The Socio Economic & Caste Census 2011 released on Friday, July 3rd 2015 showed that only two out of three rural homes in India own a mobile phone, while 28 per cent of rural households are without any phone, due to lack of connectivity and mobile towers.
While there is nothing fundamentally wrong with this data, the report basis its results and recommendations on Census Data that is more than four years old. In today's dynamic business environment, things are changing by the minute.
The fundamental determinant is how current, relevant and usable the data is, basis which policies are formed and recommendations are being made. The Census is a cornerstone of information on which we build policies, create employment opportunities, build infrastructure, etc. However, if we are basing our policies and initiatives on legacy data, and the time to market for any policy decision takes another four years, by the time an issue is addressed, we have missed the target by eight years.
Our Prime Minister launched the Digital India week, with a promise to transform India into a digitally empowered society and knowledge economy. The initiative seeks to channelize the Rs 1.13 lakh crore fund to create a participative, transparent, responsive government, negating corruption with technology as its foundation.
Digitize Census Process
One of the key initiatives that should be kicked off right away as part of the Digital India program would be to digitize the Census process and ensure that the government departments tabulating and receiving data from the gram panchayat to the city level are on a real-time basis, so that the reaction to the challenges and issues is in real-time and not eight years from now.
According to Digital Strategy Consulting, India is the third biggest country in terms of internet users in the world, with a highly social and mobile audience.

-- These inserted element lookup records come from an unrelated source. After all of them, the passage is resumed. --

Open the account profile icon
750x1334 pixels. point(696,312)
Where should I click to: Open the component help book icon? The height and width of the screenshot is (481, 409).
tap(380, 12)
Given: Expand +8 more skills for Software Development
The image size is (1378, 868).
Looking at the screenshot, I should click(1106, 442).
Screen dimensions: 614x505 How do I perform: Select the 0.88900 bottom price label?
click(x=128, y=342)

It estimates that more than 121 million Indians of the country's 1.2 billion population are logged on to the Internet. About 59% of Indians only access the Internet via their mobile devices. However, only 2% of rural Indians are using the internet. A key aspect the Digital India initiative is seeking to address.

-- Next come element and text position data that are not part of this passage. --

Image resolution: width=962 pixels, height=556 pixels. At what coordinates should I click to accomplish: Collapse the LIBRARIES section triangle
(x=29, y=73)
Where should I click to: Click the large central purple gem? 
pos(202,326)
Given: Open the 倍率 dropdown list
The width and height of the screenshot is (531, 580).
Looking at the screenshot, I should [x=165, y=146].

However, for the Digital India initiative to be successful and for it to make the impact the government has visualized, the initiative needs to percolate down to every village, every Indian, where an individual can access data without compromise.
Influx Of Terabytes
Continuing with the example of the Census, there are several Indian analytics startups, who can be involved to completely digitally revamp the census process, lease tablets or use smartphones to pull data from the citizens and synchronize to a central server in every state in real-time.

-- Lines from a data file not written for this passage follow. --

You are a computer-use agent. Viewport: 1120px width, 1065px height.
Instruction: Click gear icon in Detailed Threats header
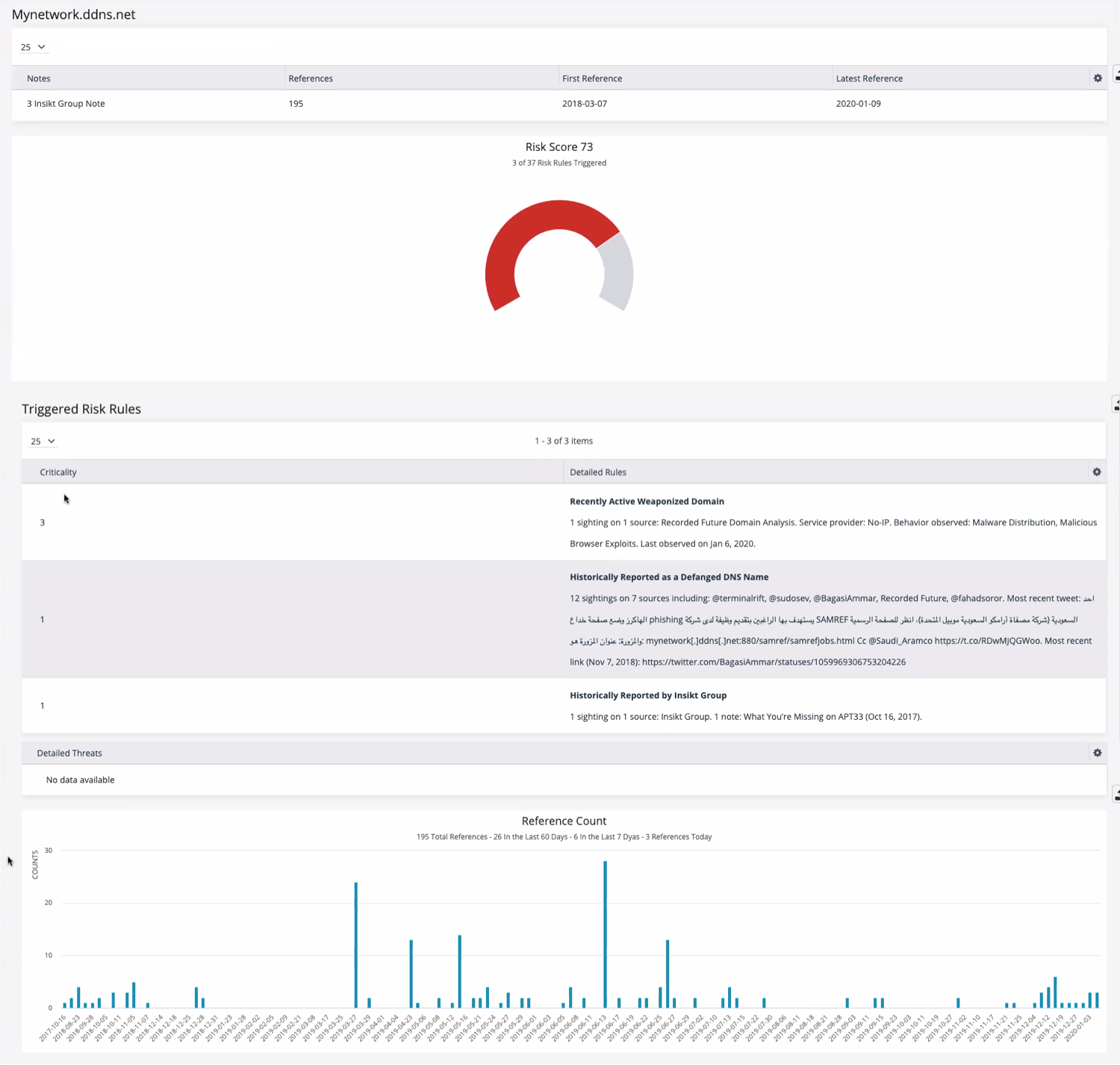click(1097, 753)
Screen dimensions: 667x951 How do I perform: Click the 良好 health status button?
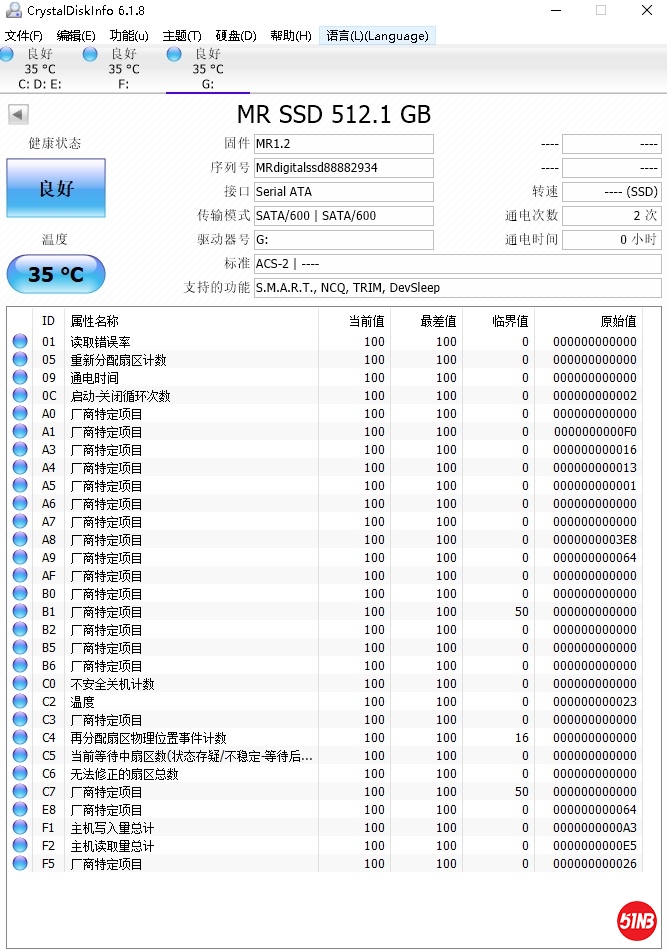[55, 188]
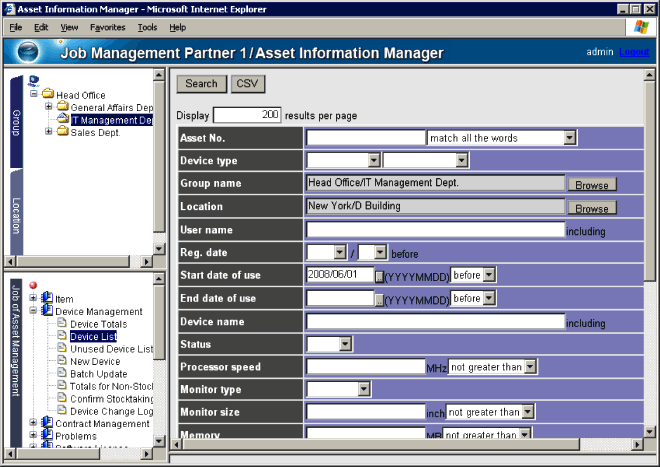Expand the Contract Management tree node
This screenshot has width=660, height=467.
pos(33,424)
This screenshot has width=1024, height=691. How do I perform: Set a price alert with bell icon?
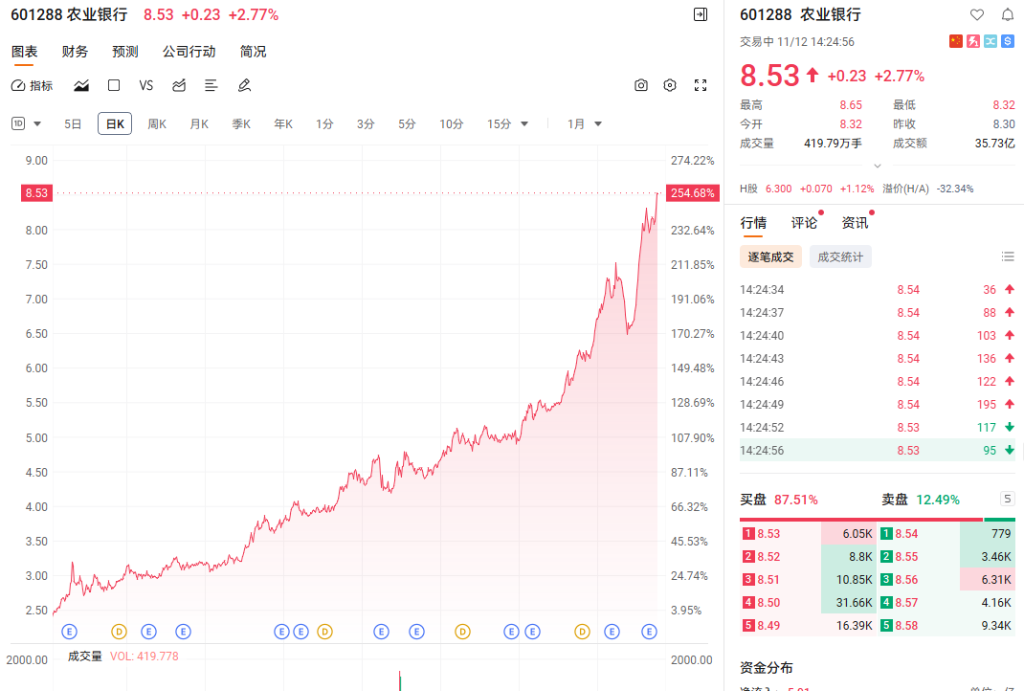point(1007,15)
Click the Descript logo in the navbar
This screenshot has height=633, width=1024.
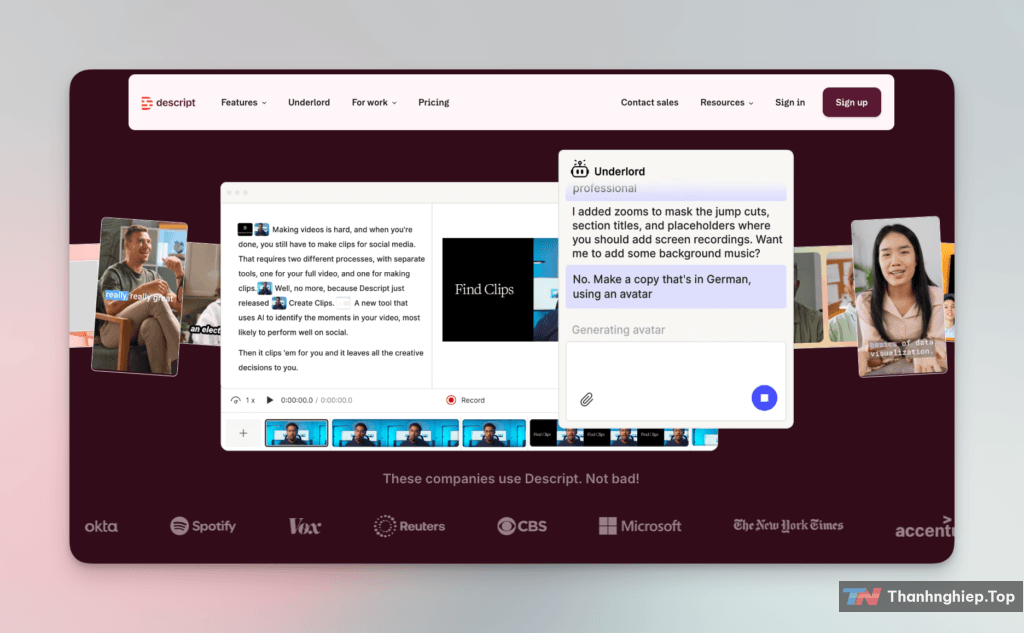tap(168, 102)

This will lead to an "Influx of Terabytes". The Digital India initiative is also set to create an explosion of data. Estimates suggest that the initiative will create 10 Giga Bytes of data per person. If we extrapolate that data over the 1.2 billion population, one can imagine the data volume that will need to be managed that also needs to be stored securely and yet be accessible over the public cloud.
Therefore, there is a strong need to 1. Digitize some of the key data collecting mechanisms within the country, as our policies are developed basis this data. 2. Put in place appropriate data governance and data management policies, which will serve as a bedrock to policies which underpin services levels, ownership and processes that determine not only the lifecycle, activity and location of the data assets but also factors such as accessibility, consistency, accuracy, protection, performance and security. Beyond this, factors that determine the archival and backup requirements of the data, who has access, what the audit procedure looks like and finally how compliance and regulation impacts on data assets in the storage architecture need well defined policies and rules.
With the Digital India initiative every citizen is within the reach of the government. Through the broadband technology, availability and accessibility of data will get extended, the accuracy data will ensure that benefits reach the citizens faster, without any loss of information or pilferage. Even from a cost stand point, middlemen are eliminated deliveries are faster, citizen satisfaction is higher and feedback is better. Accuracy is another aspect this whole project will provide. The intended beneficiary is reachable to the government through a click of a button.
From my perspective, the clarion call of the hour is to create Public Private Partnerships, assisting government departments digitize information and have access to this information in real-time. Infer this information to roll out services quickly and at short intervals that are not only hassle free, but also create a sense of delight for citizens.
Government departments today are in transition, and the challenge is that the data resides in a range of isolated, incompatible data silos. For any of us who either owns a house or pays tax, or wants to apply for a passport, the process has to be easy and seamless. For this to be a reality, technology providers will have to go through some serious tolerance test and challenges to bring out significant change to processes, reducing the burden on both the citizen, as well as of government departments managing these processes.
The relevance of data, managing, securing, protecting, moving and accessing this data regardless of where it lives will define the success of any technology led initiative in our country.